# [Brief]
Go through the data and count the lines holding the string "with". Write only the number.

# [Record set]
--

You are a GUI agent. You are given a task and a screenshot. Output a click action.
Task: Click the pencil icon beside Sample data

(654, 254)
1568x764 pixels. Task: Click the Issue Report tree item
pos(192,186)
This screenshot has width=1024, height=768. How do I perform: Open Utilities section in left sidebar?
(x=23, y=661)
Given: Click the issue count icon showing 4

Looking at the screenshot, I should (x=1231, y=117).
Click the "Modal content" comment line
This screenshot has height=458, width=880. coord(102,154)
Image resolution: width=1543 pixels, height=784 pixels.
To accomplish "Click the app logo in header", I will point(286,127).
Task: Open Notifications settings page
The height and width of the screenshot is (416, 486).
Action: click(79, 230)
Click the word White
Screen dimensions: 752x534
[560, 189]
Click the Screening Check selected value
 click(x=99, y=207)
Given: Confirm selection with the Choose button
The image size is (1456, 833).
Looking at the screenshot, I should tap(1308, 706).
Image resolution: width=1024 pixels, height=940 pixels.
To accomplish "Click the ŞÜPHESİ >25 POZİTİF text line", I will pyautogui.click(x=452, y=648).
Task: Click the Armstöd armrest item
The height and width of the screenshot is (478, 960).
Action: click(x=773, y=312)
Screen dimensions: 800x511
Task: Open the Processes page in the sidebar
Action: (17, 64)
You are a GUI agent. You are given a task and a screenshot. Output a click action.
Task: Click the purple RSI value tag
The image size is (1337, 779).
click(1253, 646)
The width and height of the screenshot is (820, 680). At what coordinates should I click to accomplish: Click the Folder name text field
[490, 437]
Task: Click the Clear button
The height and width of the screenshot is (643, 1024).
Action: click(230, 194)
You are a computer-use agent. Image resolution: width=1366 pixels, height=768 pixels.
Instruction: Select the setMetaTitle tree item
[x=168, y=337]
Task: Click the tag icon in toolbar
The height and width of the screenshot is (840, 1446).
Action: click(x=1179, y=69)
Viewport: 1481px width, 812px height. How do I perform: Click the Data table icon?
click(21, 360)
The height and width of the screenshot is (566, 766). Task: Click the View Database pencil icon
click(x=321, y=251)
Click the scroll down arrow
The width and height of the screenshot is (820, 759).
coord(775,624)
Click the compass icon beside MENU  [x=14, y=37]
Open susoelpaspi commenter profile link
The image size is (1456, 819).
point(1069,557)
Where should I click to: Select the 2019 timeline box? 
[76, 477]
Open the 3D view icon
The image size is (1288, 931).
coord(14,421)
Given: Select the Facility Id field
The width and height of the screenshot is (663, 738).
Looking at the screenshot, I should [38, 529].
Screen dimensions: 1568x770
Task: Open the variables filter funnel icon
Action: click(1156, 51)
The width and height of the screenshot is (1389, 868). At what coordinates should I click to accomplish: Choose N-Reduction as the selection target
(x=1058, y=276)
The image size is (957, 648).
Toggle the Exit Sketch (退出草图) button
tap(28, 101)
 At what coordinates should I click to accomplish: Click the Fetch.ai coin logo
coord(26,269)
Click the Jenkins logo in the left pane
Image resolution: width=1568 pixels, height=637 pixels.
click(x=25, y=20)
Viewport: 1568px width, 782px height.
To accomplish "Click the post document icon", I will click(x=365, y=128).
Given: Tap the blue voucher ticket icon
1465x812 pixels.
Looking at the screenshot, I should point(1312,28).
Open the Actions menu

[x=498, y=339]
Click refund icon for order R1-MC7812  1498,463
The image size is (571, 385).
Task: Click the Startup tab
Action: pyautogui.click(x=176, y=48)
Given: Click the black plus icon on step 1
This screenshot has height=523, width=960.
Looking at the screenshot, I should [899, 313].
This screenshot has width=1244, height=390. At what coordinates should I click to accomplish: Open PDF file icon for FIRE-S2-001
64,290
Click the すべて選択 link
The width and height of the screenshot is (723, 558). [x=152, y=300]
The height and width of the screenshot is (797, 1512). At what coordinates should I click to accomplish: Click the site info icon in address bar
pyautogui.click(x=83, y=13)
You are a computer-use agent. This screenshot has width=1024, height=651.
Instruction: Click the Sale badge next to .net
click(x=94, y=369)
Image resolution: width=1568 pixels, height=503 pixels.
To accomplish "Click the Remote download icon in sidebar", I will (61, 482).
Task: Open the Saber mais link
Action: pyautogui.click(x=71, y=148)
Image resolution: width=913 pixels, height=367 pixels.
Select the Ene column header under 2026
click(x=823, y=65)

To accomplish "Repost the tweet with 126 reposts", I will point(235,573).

--

# [Answer to this task]
2